Since we uphold the validity of the water standby charges as part of the bond contract, it becomes unnecessary to discuss appellants’ contentions concerning the in rem action instituted by Groveland in 1972 against “all persons.” (Tuolumne County Superior Court action No. 13923.)
The judgment is affirmed.
Woolpert, J., and Stanton, J.,
A petition for a rehearing was denied February 24, 1983, and appellants’ petition for a hearing by the Supreme Court was denied March 23, 1983. Bird, C. J., was of the opinion that the petition should be granted.
Government Code section 61765 reads: “A district may fix, on or before the first day of July in each calendar year, a water standby or availability charge not to exceed ten dollars ($10) per year for each acre of land, or ten dollars ($10) per year for each parcel of land of less than an acre within the district to which water is made available for any purpose by the district, whether the water is actually used or not. The board of directors of a district which fixes such a charge may establish schedules varying the charges depending upon factors such as the uses to which the land is put, the cost of transporting the water to the land, and the amount of water used by the land. The board may restrict charges to lands lying within one or more improvement districts within the community service district.” (Italics added.)
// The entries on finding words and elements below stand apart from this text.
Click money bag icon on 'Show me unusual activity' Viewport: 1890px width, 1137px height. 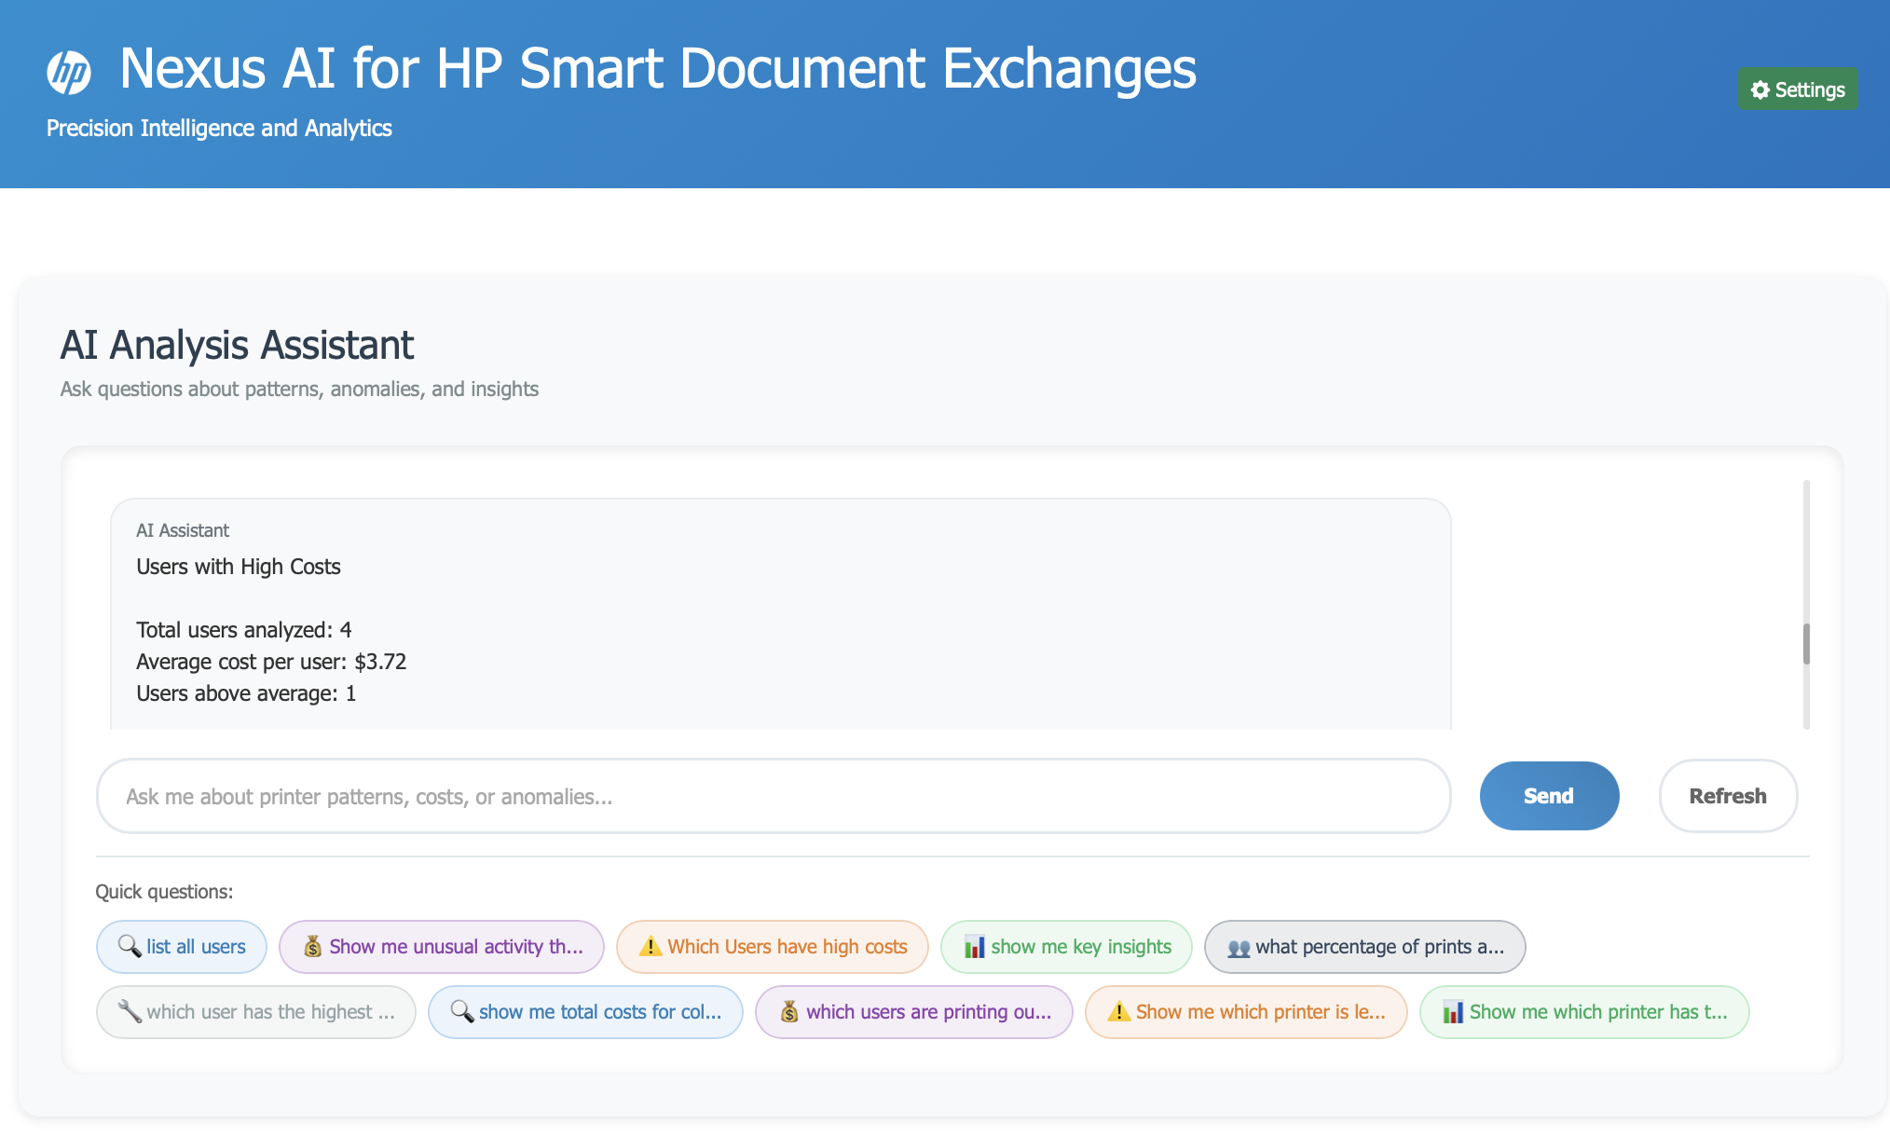point(313,947)
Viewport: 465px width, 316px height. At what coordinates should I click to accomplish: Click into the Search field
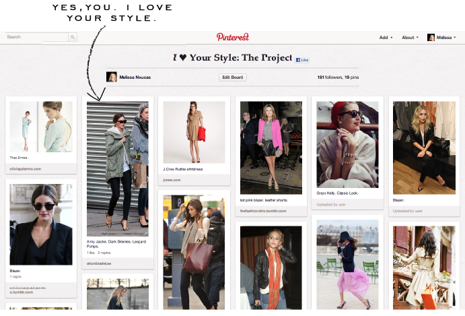tap(37, 37)
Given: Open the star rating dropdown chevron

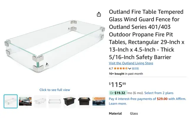Looking at the screenshot, I should click(130, 69).
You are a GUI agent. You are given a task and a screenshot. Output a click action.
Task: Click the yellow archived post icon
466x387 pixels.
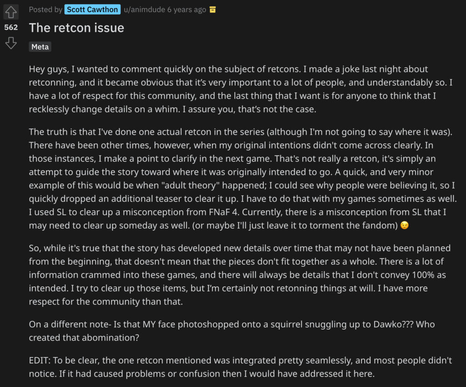[x=213, y=10]
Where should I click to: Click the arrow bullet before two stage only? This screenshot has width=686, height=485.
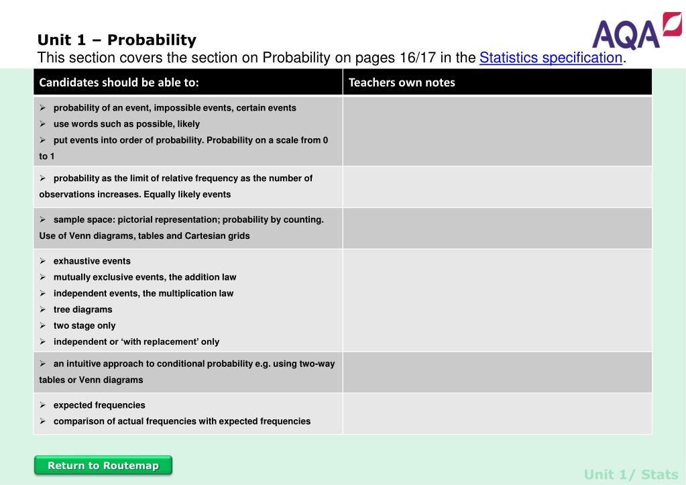[x=42, y=325]
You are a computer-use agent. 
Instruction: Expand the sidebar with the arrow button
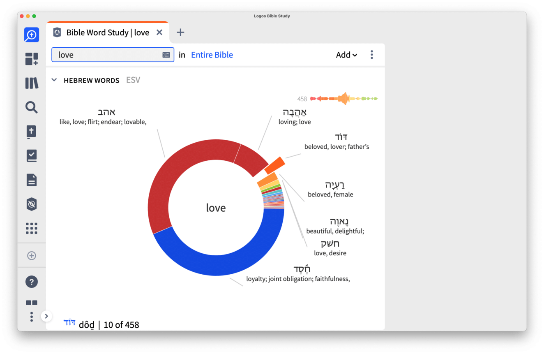coord(46,316)
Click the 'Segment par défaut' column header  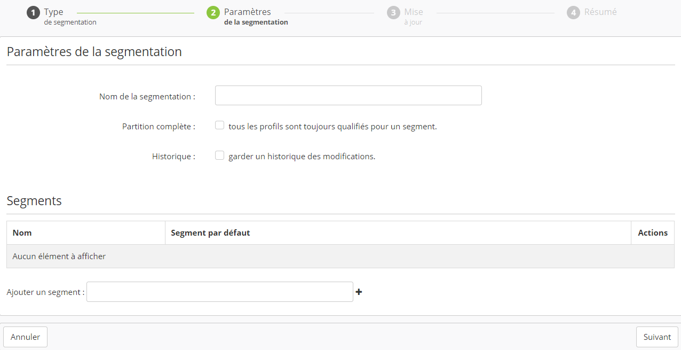click(210, 233)
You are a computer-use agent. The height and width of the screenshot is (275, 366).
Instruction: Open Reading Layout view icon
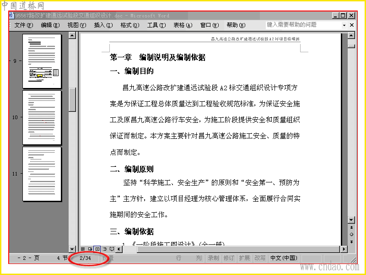[x=112, y=249]
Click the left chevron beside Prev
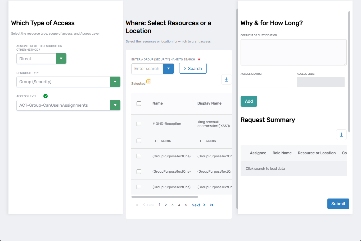Viewport: 361px width, 241px height. [x=144, y=205]
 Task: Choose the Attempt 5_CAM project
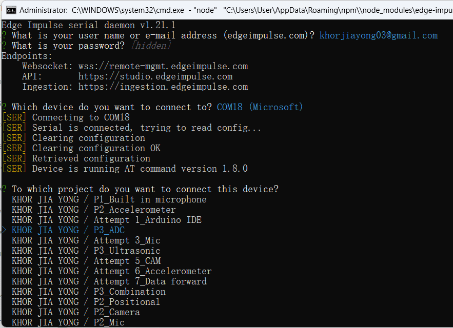86,261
Ordinance No. 1, 1968, section 18-2 of article 18; ordinance No. 2, 1971, amending section 18-2; resolution No. 11-71, 1971, sections 6.1, 6.2 and 6.3.
The applicable validating acts are the following:
1. The First, Second and Third Validating Acts of 1973 (Stats. 1973, ch. 38, §§ 1-11, pp. 59-65, ch. 387, §§ 1-11, pp. 823-829, ch. 388, §§ 1-10, pp. 829-834);
2. The First, Second and Third Validating Acts of 1974 (Stats. 1974, ch. 258, §§ 1-11, pp. 478-483, ch. 689, §§ 1-11, pp. 1554-1559, ch. 911, §§ 1-10, pp. 1921-1926);
3. The First, Second and Third Validating Acts of 1975 (Stats. 1975, ch. 12, §§ 1-11, pp. 11-16, ch. 680, §§ 1-11, pp. 1503-1509, ch. 681, §§ 1-10, pp. 1509-1514);
4. The First, Second and Third Validating Acts of 1976 (Stats. 1976, ch. 114, §§ 1-11, pp. 179-184, ch. 724, §§ 1-11, pp. 1739-1744, ch. 725, §§ 1-10, pp. 1745-1750);
5. The First, Second and Third Validating Acts of 1977 (Stats. 1977, ch. 33, §§ 1-11, pp. 74-79, ch. 613, §§ 1-11, pp. 2081-2086, ch. 608, §§ 1-10, pp. 1992-1997); and
6. The First, Second and Third Validating Acts of 1978 (Stats. 1978, ch. 135, §§ 1-11, pp. 352-357, ch. 666, §§ 1-11, pp. 2135-2141, ch. 667, §§ 1-10, pp. 2141-2146.)
Assigned by the Chairperson of the Judicial Council.